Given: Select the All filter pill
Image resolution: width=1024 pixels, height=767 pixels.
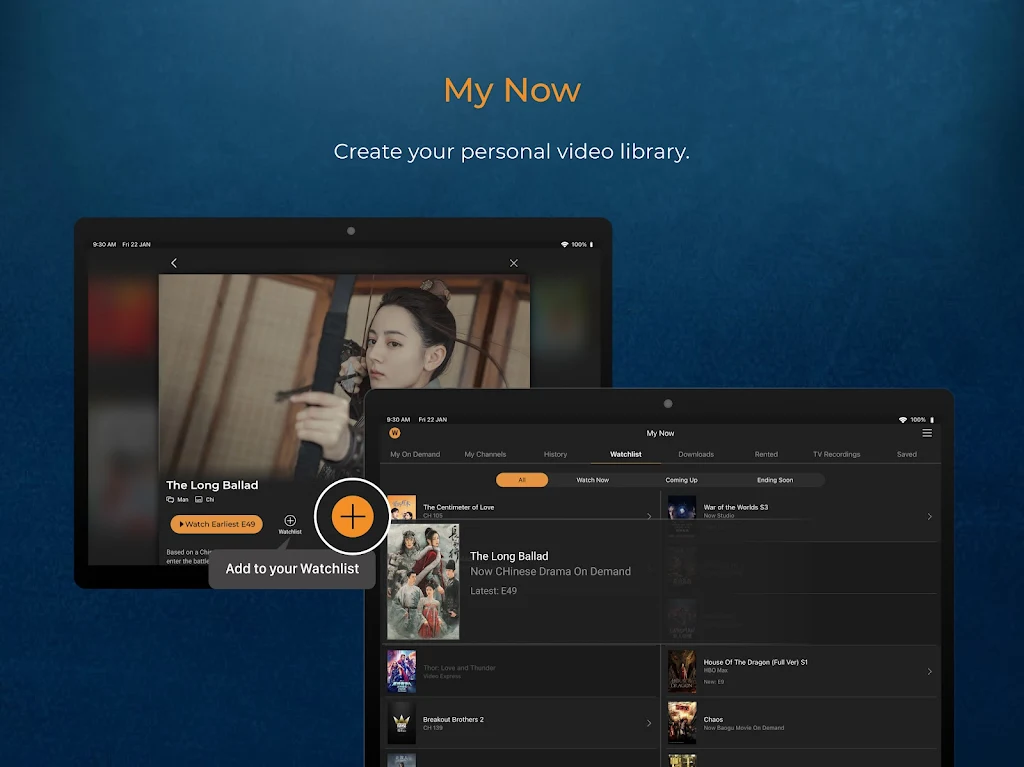Looking at the screenshot, I should tap(522, 480).
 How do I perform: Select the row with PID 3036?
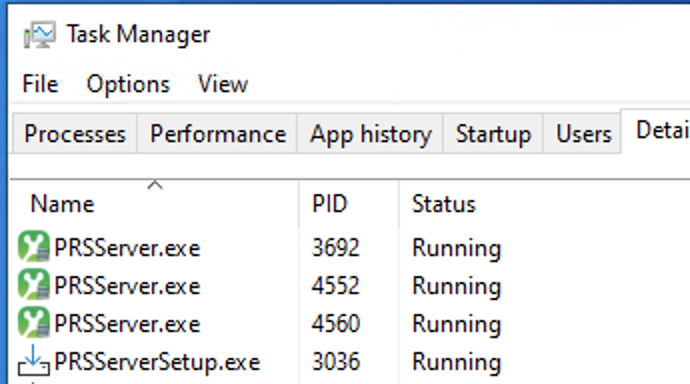pos(350,362)
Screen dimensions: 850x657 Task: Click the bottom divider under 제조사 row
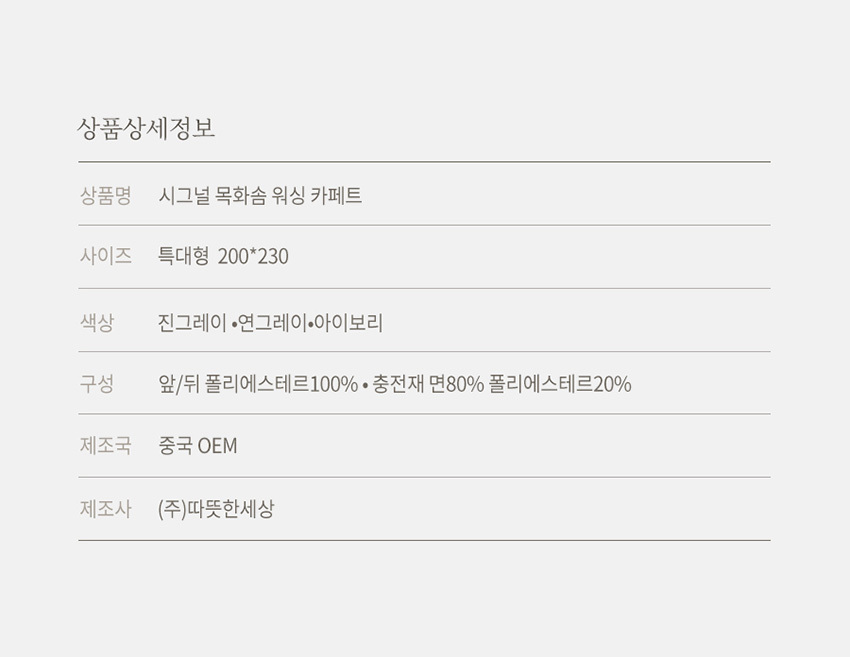pos(424,540)
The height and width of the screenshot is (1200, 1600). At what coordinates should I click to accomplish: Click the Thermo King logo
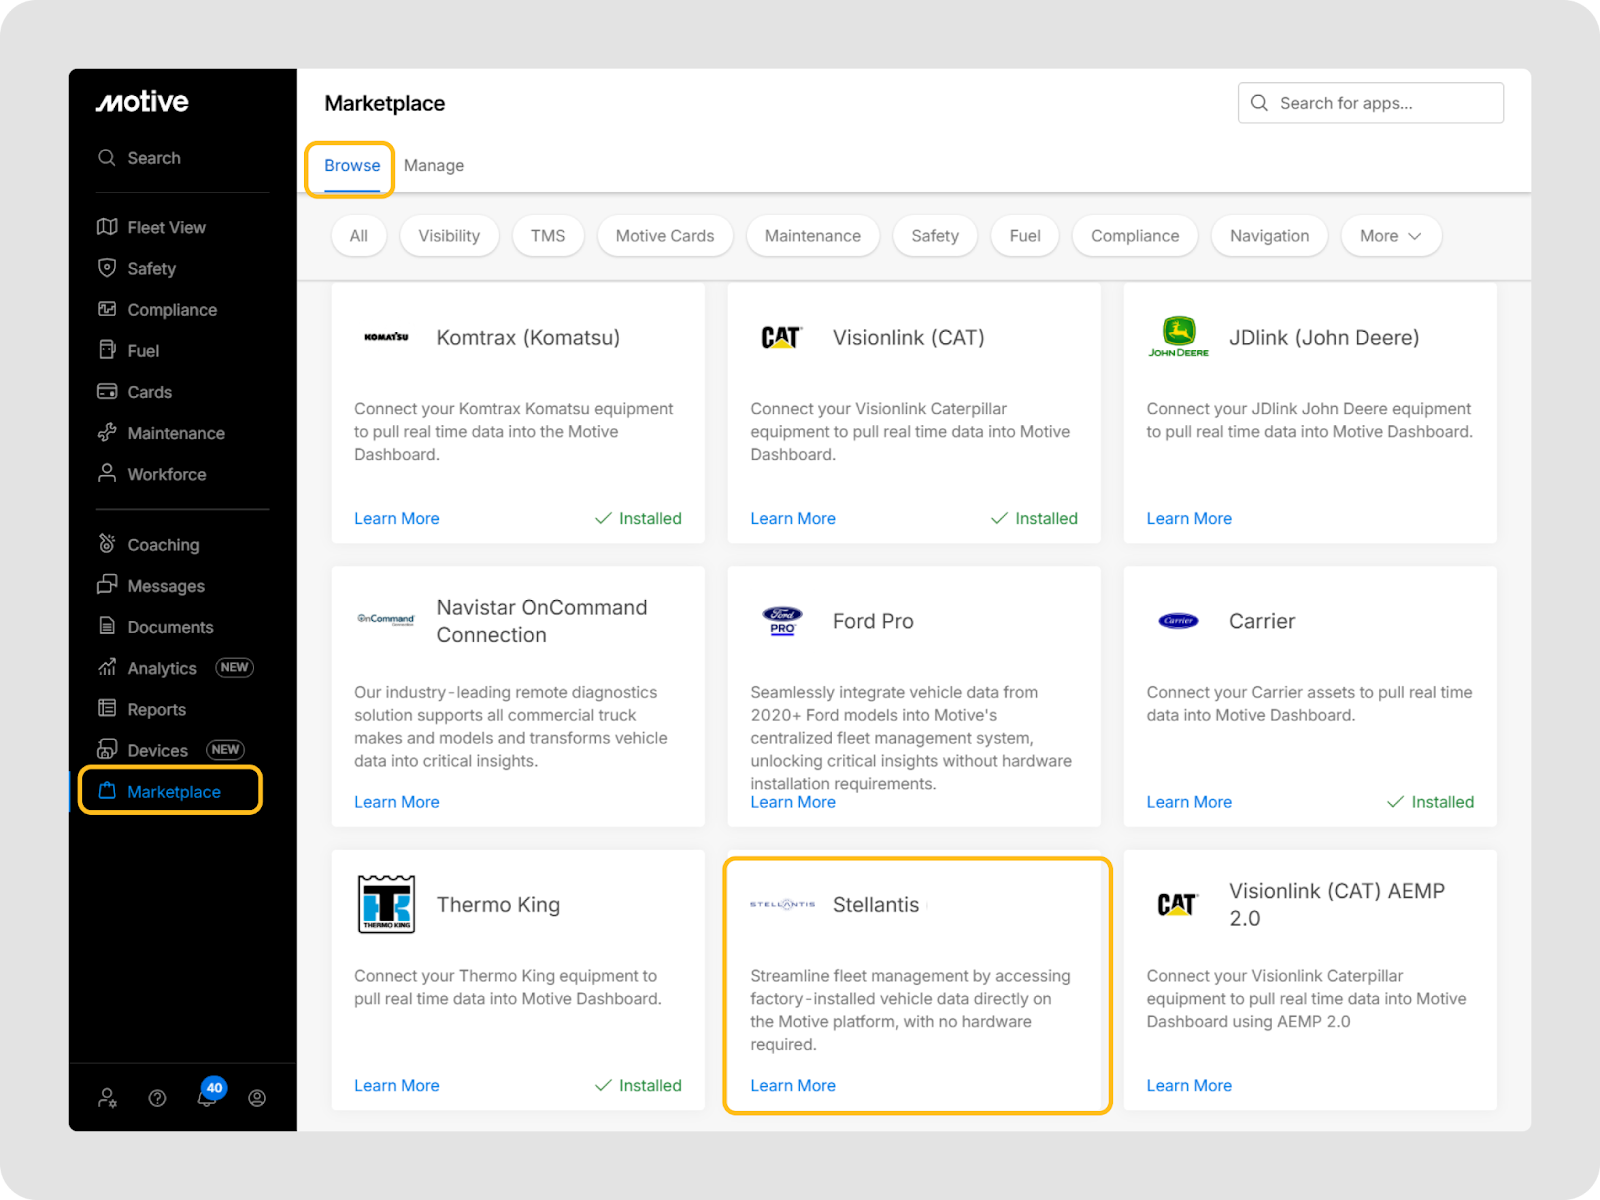(x=386, y=904)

.....

▶ _Your goal_
Give back exactly the lines from the one with "The height and" through the end of the records above, inclusive, and omit any pictures.

▶ _Answer for the task_
The height and width of the screenshot is (1200, 1600). At what coordinates should I click to accomplish: Click the Thermo King logo
(x=386, y=904)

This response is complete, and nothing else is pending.